The Federal Reserve will start raising short-term interest rates in June or September, according to most economists who responded to a Wall Street Journal survey published Thursday.
The central bank has held its benchmark short-term interest rate near zero since late 2008. Most central bank officials have indicated they expect to raise it this year, with several saying they would consider a move in June. The Journal poll of 63 economists, conducted March 6-10, found 29 expected the Fed to make its first move in June, 23 in September and four in July.
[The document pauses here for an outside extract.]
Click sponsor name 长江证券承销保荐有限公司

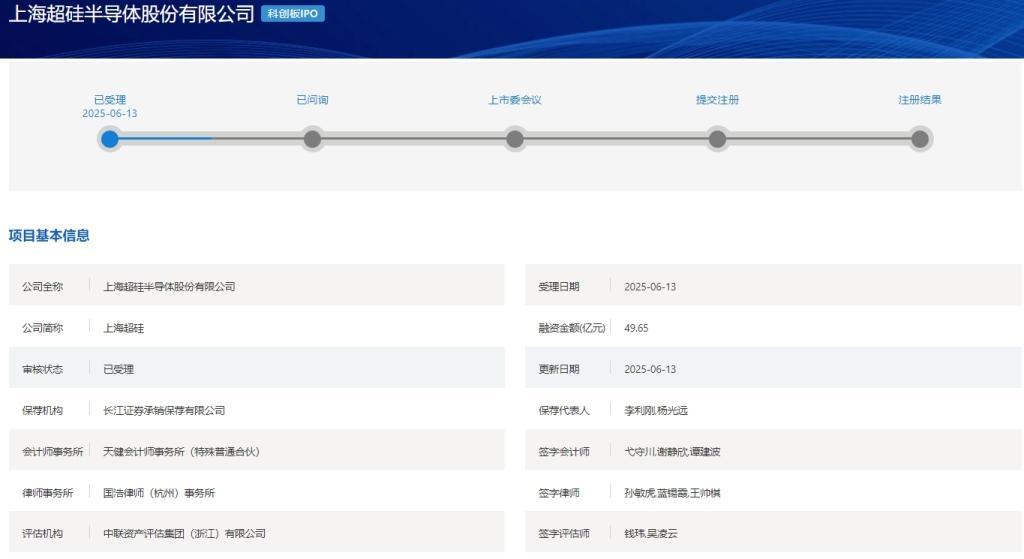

“The main determinant on when the Fed will raise rates is an acceleration in wages, a process that has recently begun,” said Bernard Baumohl, chief global economist at the Economic Outlook Group, who predicted a first rate increase in June. He added, “The June meeting also offers [Fed Chairwoman Janet] Yellen an opportunity to explain the latest change in monetary policy in a press conference too.”
David Crowe, chief economist at the National Association of Home Builders, also forecast a June rate rise, noting data showing gross domestic product “and payrolls growing, inflation low but moving up.”
Diane Swonk, chief economist at Mesirow Financial, was among those expecting the first increase in September. “Persistently low inflation is expected to delay the liftoff in rates,” she said.
The Fed since late 2008 has held its benchmark federal funds rate in a range of zero to 0.25%, and the rate has recently hovered around 0.10%. The economists surveyed on average estimated the rate would be 0.25% in June. That would be lower than the 0.29% they estimated in the Journal’s February poll.
The economists’ forecasts for where the rate will be in December were essentially stable. The median estimate among economists for December 2015 was 0.75%. Looking ahead, the median estimate for December 2016 was 2.19%.
Those estimates show some disconnect with the Fed. The central bank’s median estimate, released in its December summary of economic projections, was 1.125% for December 2015 and 2.5% for December 2016.
Investors’ expectations in the fed funds futures market are lower, at 0.515% for December 2015 and 1.365% for December 2016.
Fed officials at their meeting next week will strongly consider dropping their assurance to be “patient” in deciding when to start raising short-term rates. Abandoning the phrase would formally open the door to a rate increase in June, but not guarantee such a move.